Task requirements
Make a verbatim copy of the records; pictures stay out.

====== Data provided ======

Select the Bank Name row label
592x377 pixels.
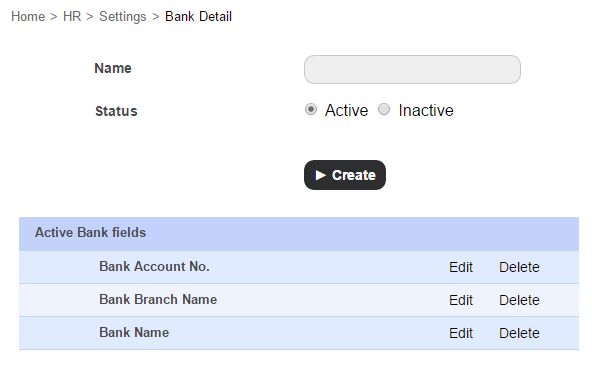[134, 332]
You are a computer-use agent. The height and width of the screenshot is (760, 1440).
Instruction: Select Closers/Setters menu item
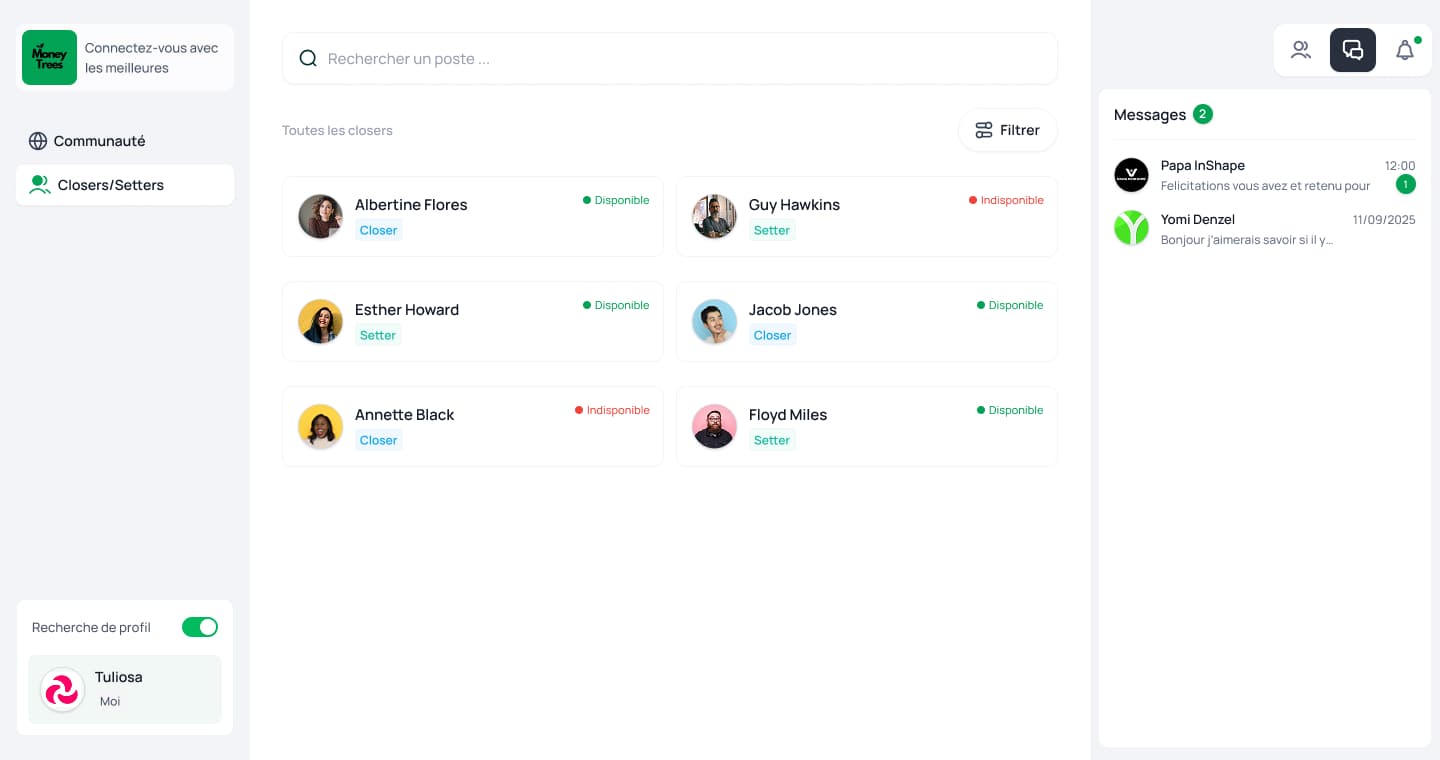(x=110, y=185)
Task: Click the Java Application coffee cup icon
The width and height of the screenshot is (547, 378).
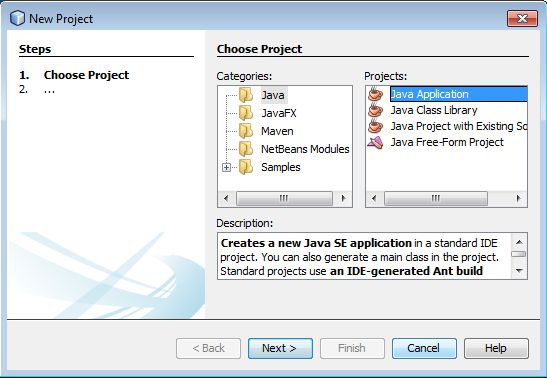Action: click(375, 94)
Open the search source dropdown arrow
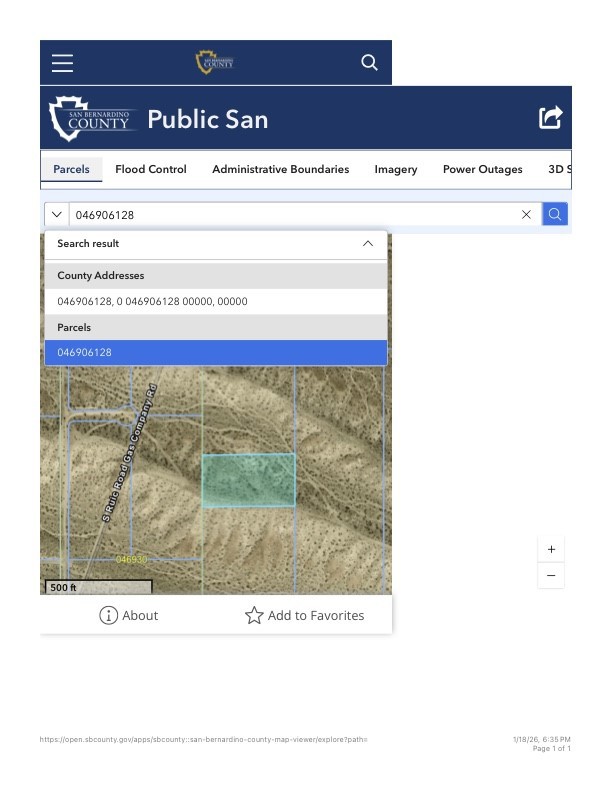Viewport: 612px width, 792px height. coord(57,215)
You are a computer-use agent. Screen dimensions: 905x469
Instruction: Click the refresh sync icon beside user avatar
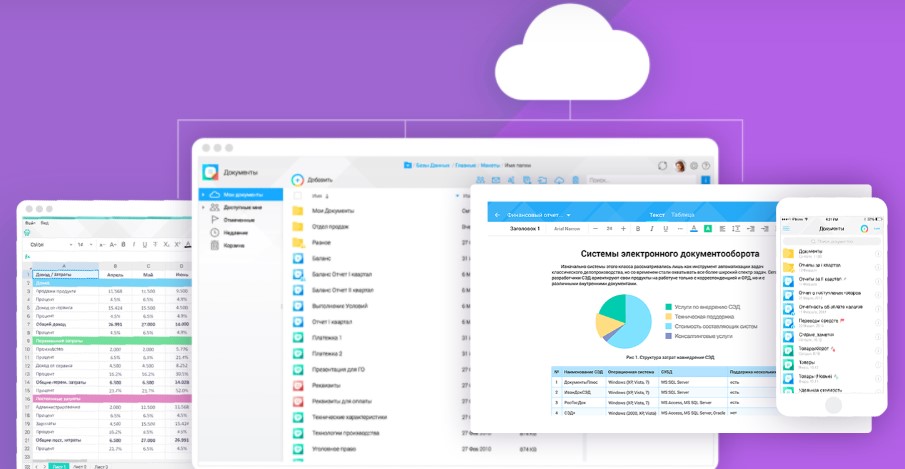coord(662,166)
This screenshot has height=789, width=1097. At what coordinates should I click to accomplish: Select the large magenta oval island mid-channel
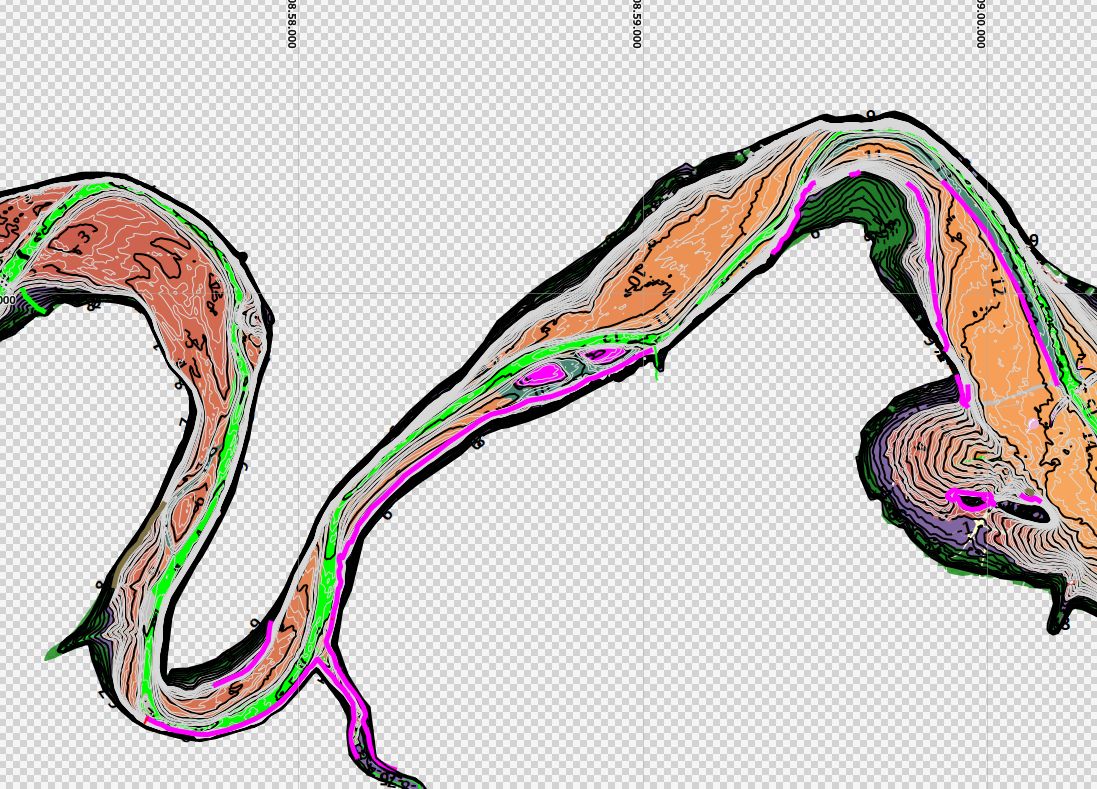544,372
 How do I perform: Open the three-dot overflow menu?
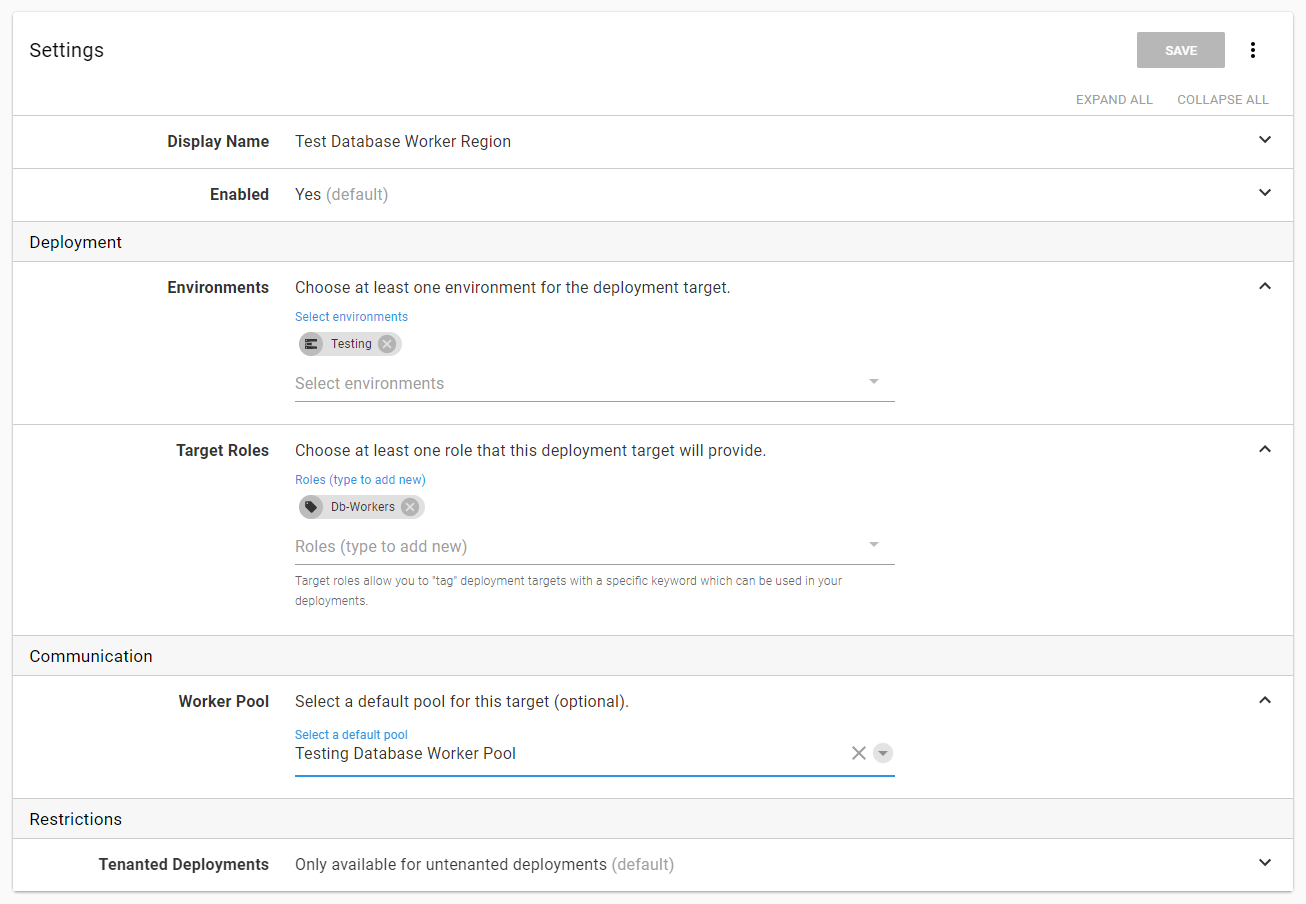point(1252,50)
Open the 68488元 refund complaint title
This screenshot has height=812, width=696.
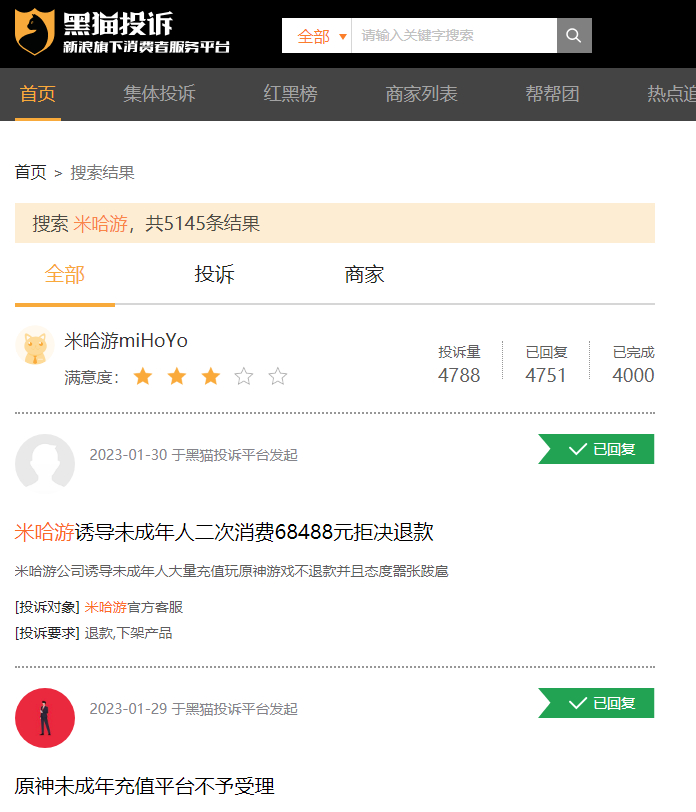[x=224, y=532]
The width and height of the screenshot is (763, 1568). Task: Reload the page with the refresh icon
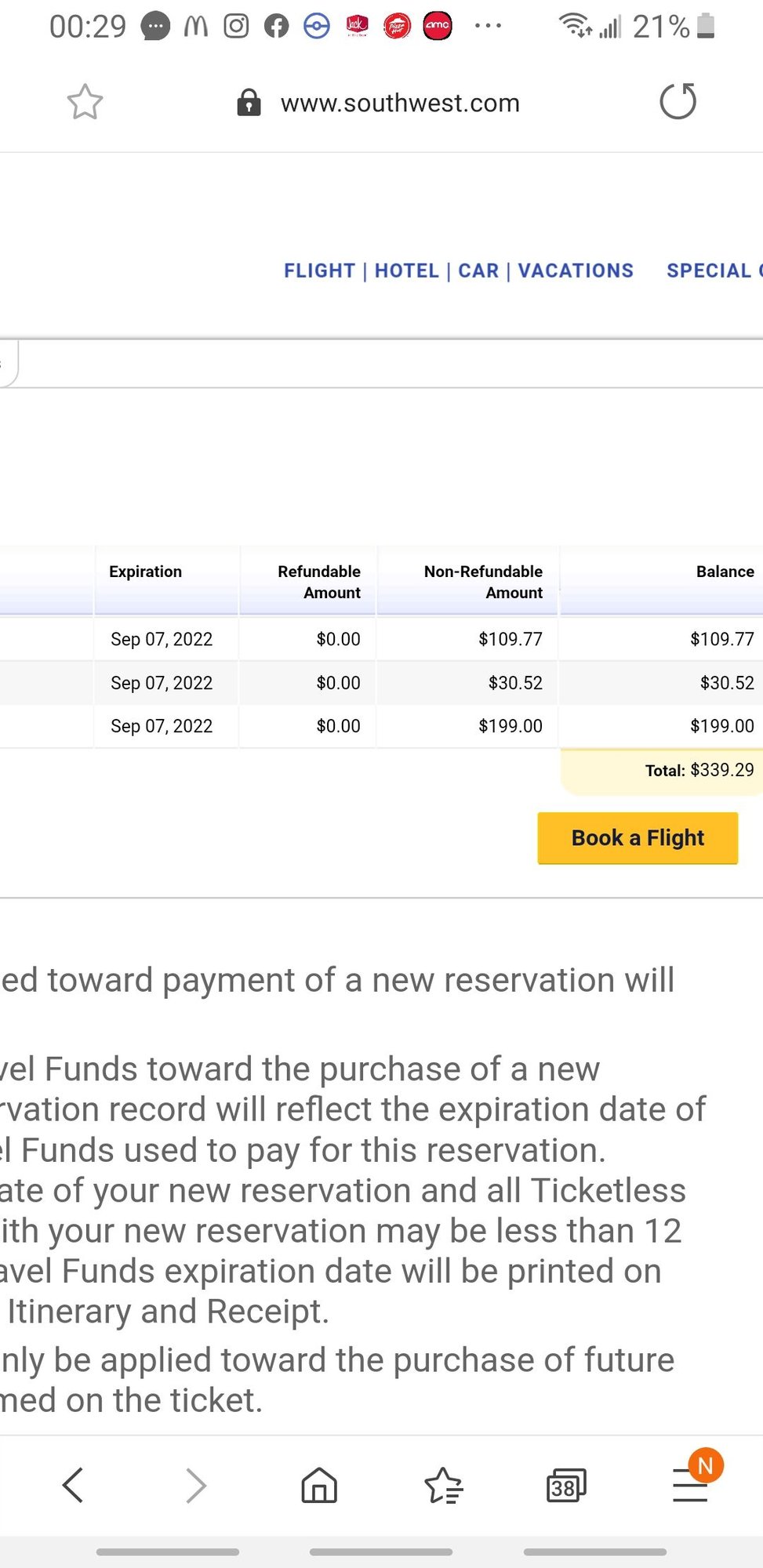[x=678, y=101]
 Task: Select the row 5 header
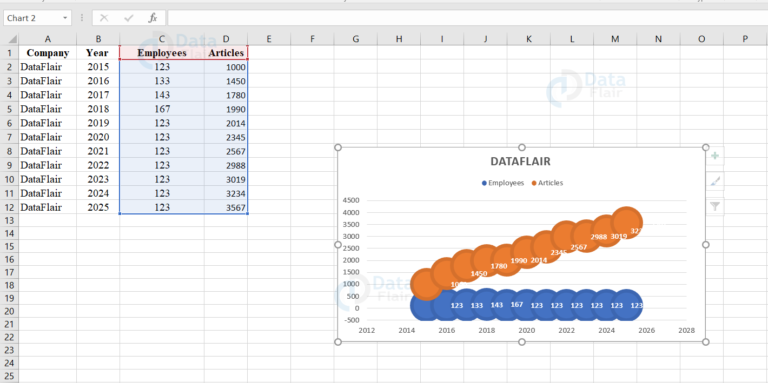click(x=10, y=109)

======

Exercise response
Select the Bank Name row label
592x377 pixels.
[134, 332]
You are a computer-use agent. The height and width of the screenshot is (760, 1440).
Instruction: Select Closers/Setters menu item
(x=110, y=185)
Task: Click the Java Application coffee cup icon
The width and height of the screenshot is (547, 378).
Action: click(375, 94)
Open the search source dropdown arrow
Viewport: 612px width, 792px height. coord(57,215)
You are a computer-use agent. Screen dimensions: 905x469
Instruction: Click the refresh sync icon beside user avatar
coord(662,166)
This screenshot has height=789, width=1097. At what coordinates should I click to accomplish: Select the large magenta oval island mid-channel
544,372
 How do I perform: Open the three-dot overflow menu?
point(1252,50)
Open the 68488元 refund complaint title
This screenshot has height=812, width=696.
[x=224, y=532]
The width and height of the screenshot is (763, 1568). Task: Reload the page with the refresh icon
[x=678, y=101]
 Task: Select the row 5 header
click(x=10, y=109)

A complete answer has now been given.